If you are "not an LLC or ""anything"" there is nothing you can do.  Get a business license and resale permit and you can avoid paying the sales tax in the first place to accommodating merchants.

As far as recovering sales tax you already paid I've only "heard" of things.  Every state is different.  When filing your sales tax there is a line item to deduct "sales tax paid to other merchants for purposes of resale".  Of course this only works out if you are collecting a significant amount of sales tax to deduct from.  Best thing you can do is contact your local agency and ask.

I don't have an LLC either. I _do_ have a Sales Tax Exemption (I'm in OH) but I can only use this at Amazon currently, which is a very small part of my purchases over the last years. Of course, not paying sales tax is preferable, but you do get some relief on the sales tax you paid, because in your tax submissions you will likely claim the entire amount you paid for sets (including sales tax), which takes your profit down a bit, meaning you pay slightly less tax over your profits compared to the scenario where you buy everything tax-free. 

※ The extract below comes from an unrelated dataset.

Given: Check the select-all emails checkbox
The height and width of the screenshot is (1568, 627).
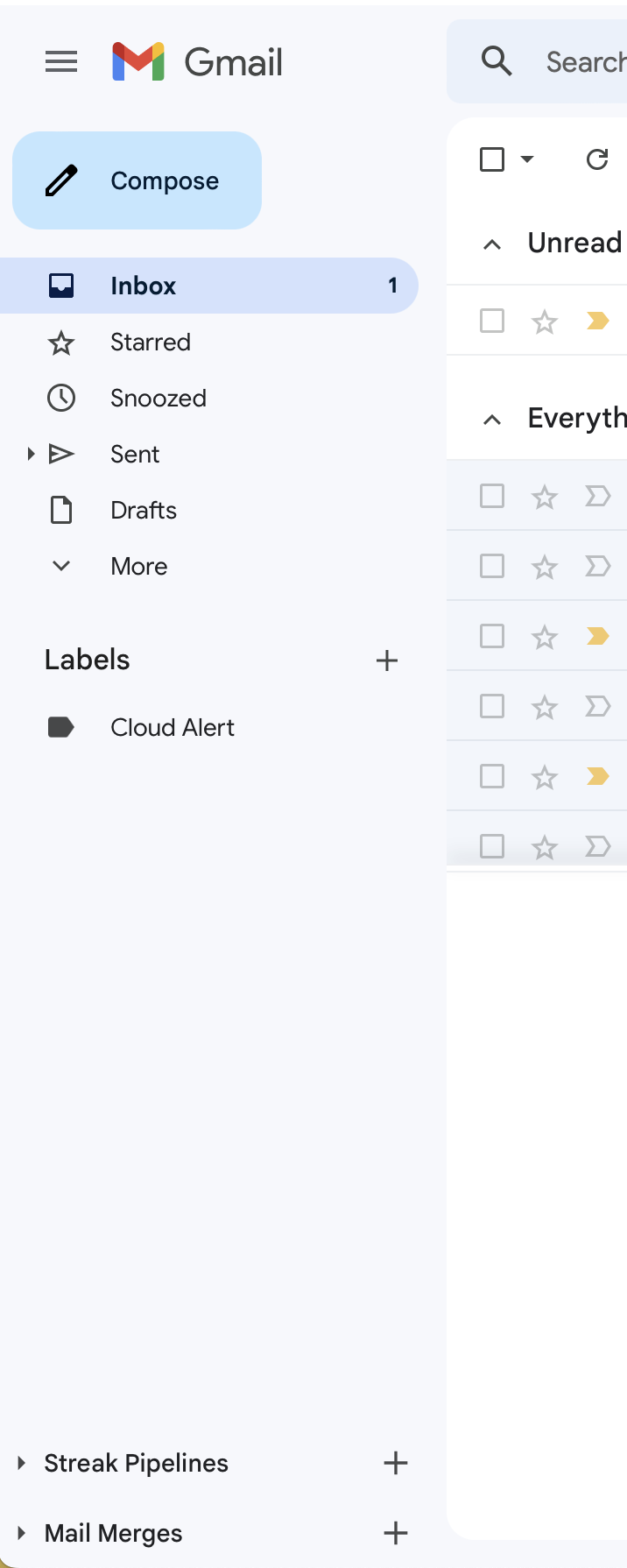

To say it with numbers: Let's say you buy $1000 of LEGO, consisting of $900 RRP and $100 sales tax. You sell this for $2000. As a sales-tax paying entity you would claim $1000 as COGS on your taxes and report $2000 in sales, for an operating profit of $1000, on which you pay (let's say) 25% tax, so $250 in tax, for an after-tax profit of $750.

Now if you can buy tax-free, your tax return shows $900 in COGS, $2000 in sales, for an operating profit of $1100, on which you would pay $275 in tax. So yes, this scenario would "save" you $75, but not the full $100 due to the extra tax burden.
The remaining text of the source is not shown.